I always wanted to integrate a database migration tool, like Liquibase, into projects. But I didn’t quite like the untyped changelog files or some APIs. I love Kotlin DSLs and static typing, so I had the idea of creating a wrapper that supplies both.
Looks good, but I’d like to see some type safety around specifying column types, rather than just writing “INT”.
Also, it’d be super cool if the DSL could somehow track the structure of the table, and prevent you from inserting the wrong data type. IE, in the second change set, you have numericValue(1). It’d be awesome if the DSL could know whether numericValue is valid for that column in that table. That said, I know this would probably be a pretty big feature, and also probably kind of replicates what the database (and maybe Liquibase) does already.
Thanks! Codifying the possible column types would be cool, but it’s not feasible, because those are pretty dynamic. E.g. you have different available column types for different database types / servers. You can run changesets for specific database types with the dbms parameter. So the possible column types you can choose depend on the database type the changelog is run against and the specified dbms parameter (which can also be someting like “mssql,oracle,mysql,!mariadb”). I guess there is even more complexity to it.
The *Value methods (or the Liquibase internals) do some auto-converting between types. So you always have a set of choices, e.g. it would also be valid to use stringValue("1") or booleanValue(true) here.
Regarding tracking table structure: tables evolve over time, that’s what a migration tool is for. Tracking the structure is not a good fit here, and also not feasible (you would need to track that table A, even in the same changeset, is A_1 after createTable and A_2 after addColumn etc.).
The changelog records changes, not complete, wanted states. You can do something like “sync the structure of my entity classes to the database” with Exposed’s SchemaUtils or MigrationUtils, but those have their limits (that’s why I wanted to try out a migration tool).
A Kotlin tool with those features would be cool, but I feel that would need to be created from the ground up, this is just a wrapper around Liquibase - with the implication that you need to read up on Liquibase stuff, but the benefit of having a nicer way of specifying things and using it.
I agree. XML/JSON is just text, and while you can have IDE plugins that can validate your Liquibase migration files for you, it’s even better if you have compile-time type checking. But what you’ve created is a static structure that mimics the XML/JSON structure, but still leaves the data types completely untyped. IMO, I’m much more likely to get a specific data type wrong than I am to get “createTable” or “changeSet” wrong.
I get that different databases have different data types. However, there’s a lot of common types, and I would say more common types than there are different types.

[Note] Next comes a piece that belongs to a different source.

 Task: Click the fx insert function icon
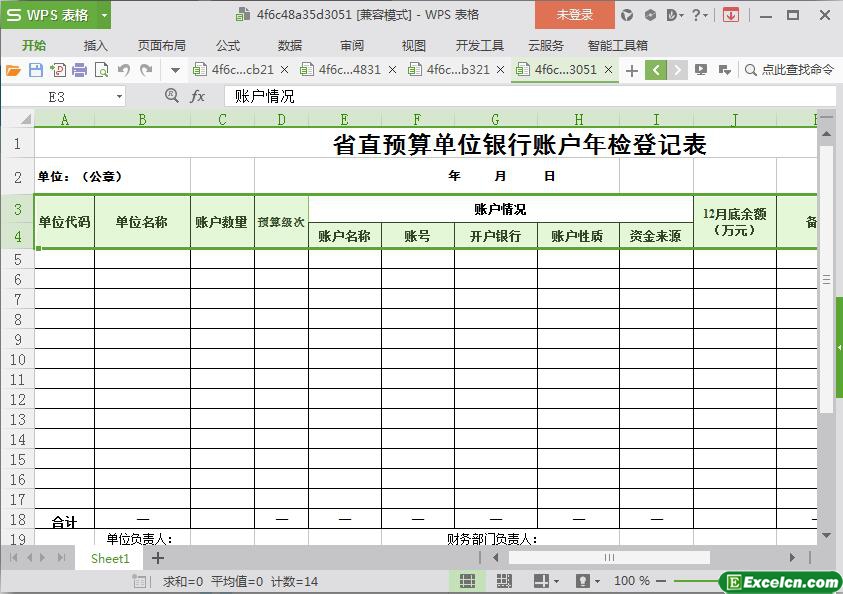(198, 96)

I would propose two changes. Firstly, create a defined set of the common types as an enum that can be passed to the column function. Second, potentially create one enum per database type that contains all the unique data types for that specific database, or just leave the column function that accepts a String as the second argument. That way, for common types that are shared across most/all databases, you get type safety, but then you get the flexibility for custom types specific to certain databases, by passing in a String.
The main things about “untyped changelog files” I wanted to get rid of were questions like “what changes are available? with what parameters?” and the need for file-system / classpath-resources access (via ResourceAccessor). Maybe there are schemas available for the Liquibase JSON / YAML format to solve the first, I don’t know, but those also have their limits. So I made this.

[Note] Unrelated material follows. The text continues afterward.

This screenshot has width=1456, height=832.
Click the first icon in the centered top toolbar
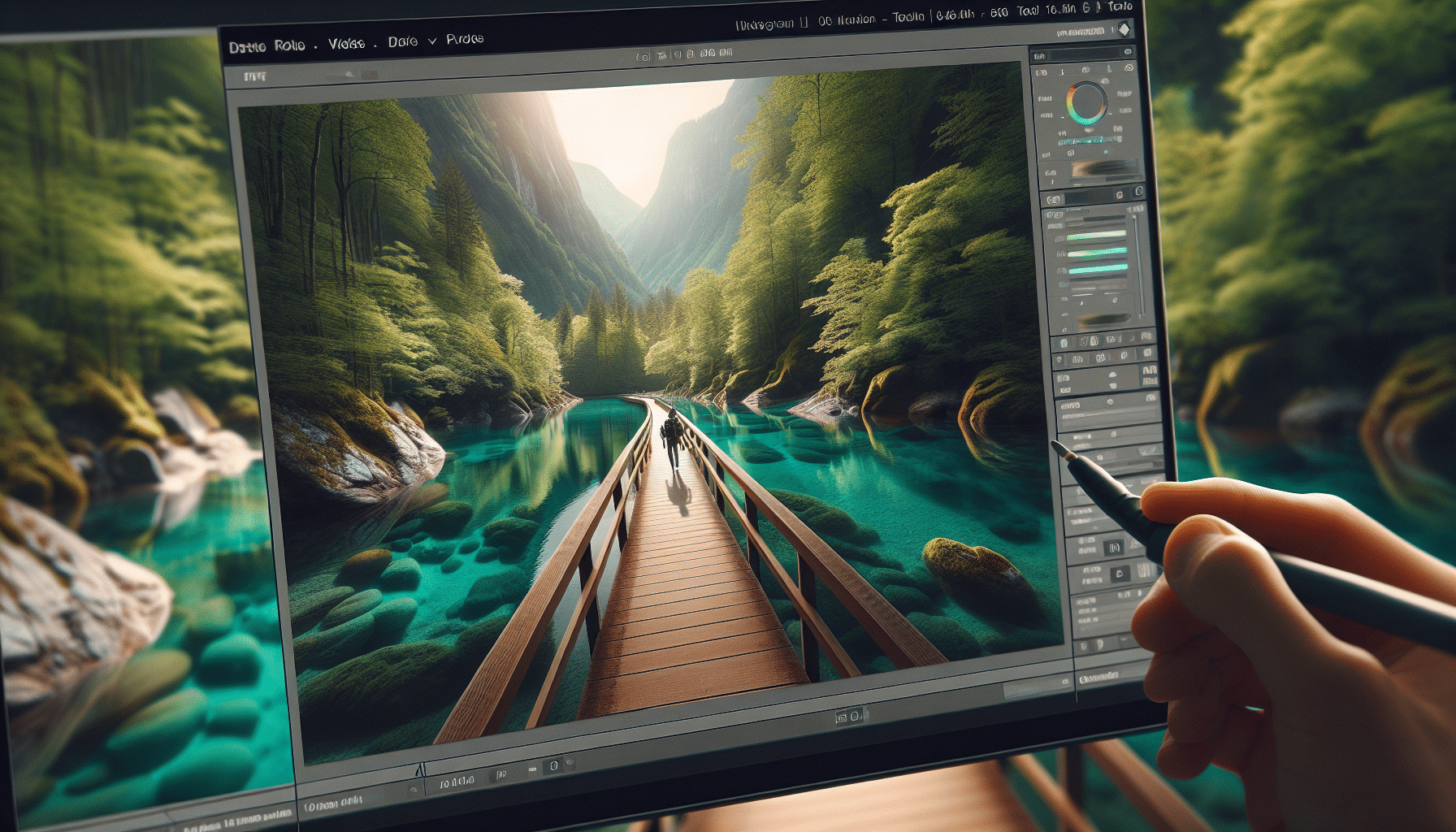643,57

Regarding the typing of columns: An enum alone wouldn’t be enough, as types can have parameters, like varchar(100) or INT UNSIGNED (for specific databases only), so either something with sealed classes or methods with parameters (varcharColumn(100)) would be needed. Probably methods, as those are more easily discoverable.
Aside: Kinda off-topic, but somehow IntelliJ does a poor autocompletion job lately, or is it just me? Try setting objectQuotingStrategy in ChangeLog(). It does not display the enum or its entries.
Regarding the typing of values: Just to surface some complexity, there are different contexts where column() {} can be used:
createTable: inside column() {} (with many parameters like autoIncrement) there’s constraints()
and default {} (in which you can call the *Value methods)
addColumn: the same (with some other parameters like afterColumn)
additionally there’s value {}, also with *Value methods (including some additional ones for current sequence value and blob / clob)
insert (for VALUES), delete (for WHERE): here column() {} has no parameters (except name)
the *Value methods are available directly inside column() {}
update (two times: for SET and for WHERE)
same
Also, I don’t really know what the common types across all databases are (a subset of those?). Liquibase Data Type Handling can be a starting point, but leaves much to be desired (many empty cells). What would we do, if a database is added, that doesn’t support a (up to that point) common type? Probably just keep it as-is.
Btw, getting the data type wrong is not that bad, because of the auto-conversion (either from Liquibase or the database).
I see the appeal and am always in favor of more static typing, but I feel all this is a bit too dynamic. That doesn’t mean I’m completely against it, maybe someone comes up with a nice solution.